Strategy for the treatment of CKD-induced sarcopenia based on the crosstalk between myokine and uremic toxins

2020 Fiscal Year Final Research Report

• Project/Area Number: 18K15069
• Research Category: Grant-in-Aid for Early-Career Scientists
• Allocation Type: Multi-year Fund
• Review Section: Basic Section 49010:Pathological biochemistry-related
• Research Institution: Keio University
• Principal Investigator: ENOKI YUKI 慶應義塾大学, 薬学部(芝共立), 助教 (50813854)
• Project Period (FY): 2018-04-01 – 2021-03-31
• Keywords: 慢性腎臓病 / サルコペニア / 尿毒症物質 / 筋作動因子 / apelin

Outline of Final Research Achievements

In a mouse model of chronic kidney disease (CKD), the skeletal muscle weight and the cross-sectional area of the muscle fiber appeared to gradually decrease after the CKD surgery; expression of apelin-a skeletal muscle-derived secretory factor also decreased in the skeletal muscles.
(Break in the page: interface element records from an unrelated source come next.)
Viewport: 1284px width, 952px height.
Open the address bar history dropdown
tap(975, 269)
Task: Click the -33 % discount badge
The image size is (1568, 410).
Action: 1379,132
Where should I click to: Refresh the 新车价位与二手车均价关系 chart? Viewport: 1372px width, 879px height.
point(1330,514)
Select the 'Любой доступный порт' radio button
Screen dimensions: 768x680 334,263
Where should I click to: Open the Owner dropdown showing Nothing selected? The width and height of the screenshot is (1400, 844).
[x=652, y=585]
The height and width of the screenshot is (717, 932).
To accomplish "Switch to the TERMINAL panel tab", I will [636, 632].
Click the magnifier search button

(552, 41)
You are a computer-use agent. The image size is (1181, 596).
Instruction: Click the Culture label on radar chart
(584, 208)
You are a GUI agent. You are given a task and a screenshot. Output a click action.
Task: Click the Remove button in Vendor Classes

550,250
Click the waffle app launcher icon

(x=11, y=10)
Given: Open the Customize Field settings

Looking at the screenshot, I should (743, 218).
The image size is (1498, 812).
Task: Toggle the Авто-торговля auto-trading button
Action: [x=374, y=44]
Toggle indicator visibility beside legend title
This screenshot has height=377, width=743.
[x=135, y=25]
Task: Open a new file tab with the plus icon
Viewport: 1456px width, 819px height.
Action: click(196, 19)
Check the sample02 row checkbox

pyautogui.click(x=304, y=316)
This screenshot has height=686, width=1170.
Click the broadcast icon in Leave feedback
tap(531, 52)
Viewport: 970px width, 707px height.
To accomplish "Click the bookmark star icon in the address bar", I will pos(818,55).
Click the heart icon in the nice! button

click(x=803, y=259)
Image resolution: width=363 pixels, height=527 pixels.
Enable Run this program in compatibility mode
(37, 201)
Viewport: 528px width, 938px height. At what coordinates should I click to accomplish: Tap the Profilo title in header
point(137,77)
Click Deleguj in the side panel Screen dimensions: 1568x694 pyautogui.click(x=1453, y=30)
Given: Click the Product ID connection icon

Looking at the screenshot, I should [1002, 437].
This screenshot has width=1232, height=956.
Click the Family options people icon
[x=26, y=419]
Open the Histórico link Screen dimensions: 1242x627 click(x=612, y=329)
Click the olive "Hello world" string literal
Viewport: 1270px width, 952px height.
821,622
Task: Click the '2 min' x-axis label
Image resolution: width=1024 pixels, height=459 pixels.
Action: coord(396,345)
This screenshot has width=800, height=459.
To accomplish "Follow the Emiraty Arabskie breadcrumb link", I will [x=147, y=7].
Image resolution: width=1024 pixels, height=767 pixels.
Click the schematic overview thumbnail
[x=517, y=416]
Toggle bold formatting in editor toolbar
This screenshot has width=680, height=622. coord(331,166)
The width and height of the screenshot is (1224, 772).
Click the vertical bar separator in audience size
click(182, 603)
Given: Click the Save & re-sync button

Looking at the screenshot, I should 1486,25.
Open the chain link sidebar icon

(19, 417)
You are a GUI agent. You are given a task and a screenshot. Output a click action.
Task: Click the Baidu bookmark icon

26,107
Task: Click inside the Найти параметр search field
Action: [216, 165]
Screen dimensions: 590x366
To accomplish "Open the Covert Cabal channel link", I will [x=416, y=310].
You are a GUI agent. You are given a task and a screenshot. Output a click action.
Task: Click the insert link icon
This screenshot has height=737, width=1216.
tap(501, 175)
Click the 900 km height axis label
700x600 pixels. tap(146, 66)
The administration of charcoal, a uremic toxin adsorbent, suppressed the decrease in apelin and skeletal muscle mass. Furthermore, apelin suppressed the decrease in skeletal muscle mass in CKD mice. The findings suggest that uremic toxin-mediated downregulation of apelin may play an important role in the pathophysiology of CKD-induced sarcopenia. Apelin, therefore could be a promising therapeutic target for CKD-induced sarcopenia.

Free Research Field

医療薬学

Academic Significance and Societal Importance of the Research Achievements

本研究は、慢性腎臓病に伴う骨格筋の減少（サルコペニア）の病態発症メカニズムの解明と病態メカニズムに基づいた新たなサルコペニア治療法の確立を目的としている。慢性腎臓病の病態の進行に伴って、骨格筋の量や機能を維持するために必要な生理因子（アペリン）が低下することを明らかにし、このアペリンを補充することで慢性腎臓病によるサルコペニアを治療、予防することが可能である可能性を明らかにした。